Expected output (new column calc):
id val date calc
id date
SE0000191827 2018-02-28 SE0000191827 8 2018-02-16 26
2018-03-31 NaN NaN NaT
2018-04-30 SE0000191827 7 2018-04-20 NaN
2018-05-31 NaN NaN NaT
2018-06-30 NaN NaN NaT
2018-07-31 SE0000191827 6 2018-07-11 NaN
2018-08-31 NaN NaN NaT
2018-09-30 NaN NaN NaT
2018-10-31 SE0000191827 5 2018-10-19 NaN
SE0000195570 2014-01-31 SE0000195570 4 2014-01-31 10
2014-02-28 NaN NaN NaT
2014-03-31 NaN NaN NaT
2014-04-30 SE0000195570 3 2014-04-29 NaN
2014-05-31 NaN NaN NaT
2014-06-30 NaN NaN NaT
2014-07-31 SE0000195570 2 2014-07-16 NaN
2014-08-31 NaN NaN NaT
2014-09-30 NaN NaN NaT
2014-10-31 SE0000195570 1 2014-10-23 NaN
2014-11-30 NaN NaN NaT
2014-12-31 SE0000195570 1 2014-10-23 NaN
Here the result in calc is 26 for the first date since it adds the three preceding (8+7+6+5). The rest for that id is NaN since four values are not available.
The problems
While it may look like the data is grouped by id and date, it seems like it's actually grouped by date. I'm not sure how this works. I need the data to be grouped by id and date.

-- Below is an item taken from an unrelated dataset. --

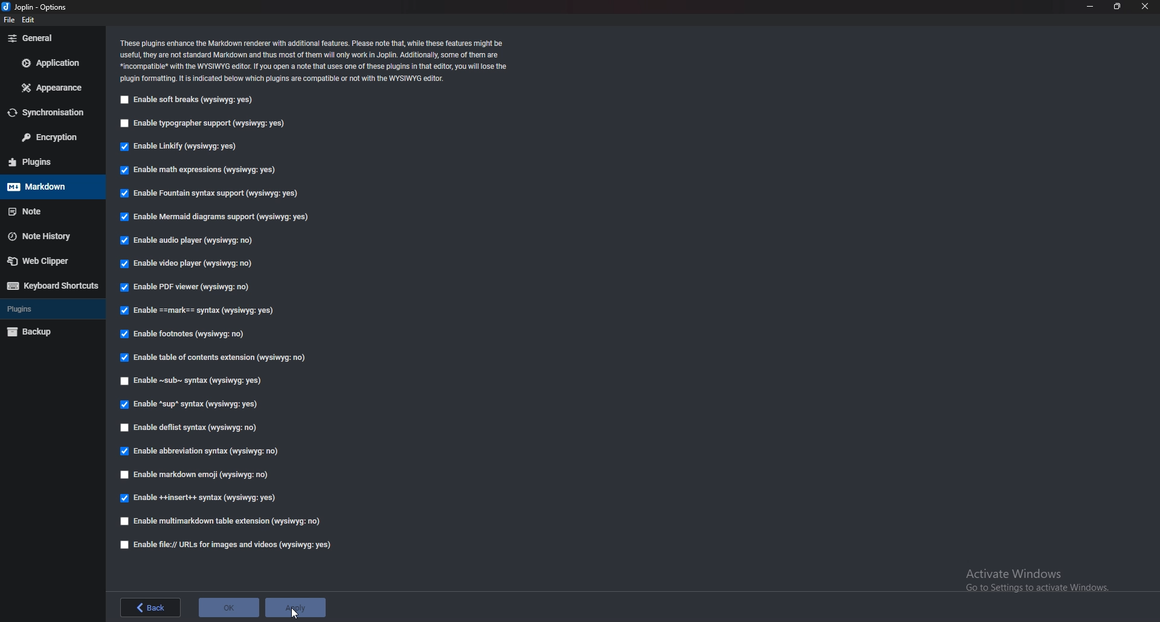 The height and width of the screenshot is (622, 1160). Describe the element at coordinates (315, 60) in the screenshot. I see `Info` at that location.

(Pdb) res['val'].get_group(datetime.date(2018,2,28))
7 6.730000e+08
Name: val, dtype: object
The result of the resample above returns a DatetimeIndexResamplerGroupby which doesn't have rolling...
(Pdb) res['val'].rolling(4)
*** AttributeError: 'DatetimeIndexResamplerGroupby' object has no attribute 'rolling'
What to do? My guess is that my approach is wrong but after scouring the documentation I'm not sure where to start.